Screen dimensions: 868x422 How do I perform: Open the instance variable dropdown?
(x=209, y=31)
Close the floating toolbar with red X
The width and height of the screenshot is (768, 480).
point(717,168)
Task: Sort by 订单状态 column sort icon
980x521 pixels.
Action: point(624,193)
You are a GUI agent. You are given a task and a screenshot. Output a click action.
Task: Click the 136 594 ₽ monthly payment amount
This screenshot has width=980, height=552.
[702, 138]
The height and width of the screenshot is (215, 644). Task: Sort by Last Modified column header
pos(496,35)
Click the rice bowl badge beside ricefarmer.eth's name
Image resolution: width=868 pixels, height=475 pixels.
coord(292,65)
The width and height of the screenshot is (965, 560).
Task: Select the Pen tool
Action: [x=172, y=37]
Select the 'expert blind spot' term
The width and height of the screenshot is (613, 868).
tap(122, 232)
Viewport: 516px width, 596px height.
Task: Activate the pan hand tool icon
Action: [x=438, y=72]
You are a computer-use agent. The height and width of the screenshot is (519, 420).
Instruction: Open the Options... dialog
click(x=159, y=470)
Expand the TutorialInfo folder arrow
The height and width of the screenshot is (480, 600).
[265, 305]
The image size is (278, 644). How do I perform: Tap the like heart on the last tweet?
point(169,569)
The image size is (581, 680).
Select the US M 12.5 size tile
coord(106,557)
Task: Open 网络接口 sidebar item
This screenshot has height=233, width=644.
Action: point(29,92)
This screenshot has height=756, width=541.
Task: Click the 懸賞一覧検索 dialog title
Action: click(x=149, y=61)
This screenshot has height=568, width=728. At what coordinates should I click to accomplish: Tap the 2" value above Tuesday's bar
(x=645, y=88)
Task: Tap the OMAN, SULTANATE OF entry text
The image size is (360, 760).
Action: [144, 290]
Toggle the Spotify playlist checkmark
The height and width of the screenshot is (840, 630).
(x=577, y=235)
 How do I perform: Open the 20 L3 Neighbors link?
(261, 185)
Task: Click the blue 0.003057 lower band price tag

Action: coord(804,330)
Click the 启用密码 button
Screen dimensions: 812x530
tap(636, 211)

════════

Problem to solve> An exact copy is required of each line from the one containing "Task: Click the blue" through the last line of the material, and of no other line.

Result of this exercise>
Task: Click the blue 0.003057 lower band price tag

Action: coord(804,330)
Click the 启用密码 button
Screen dimensions: 812x530
tap(636, 211)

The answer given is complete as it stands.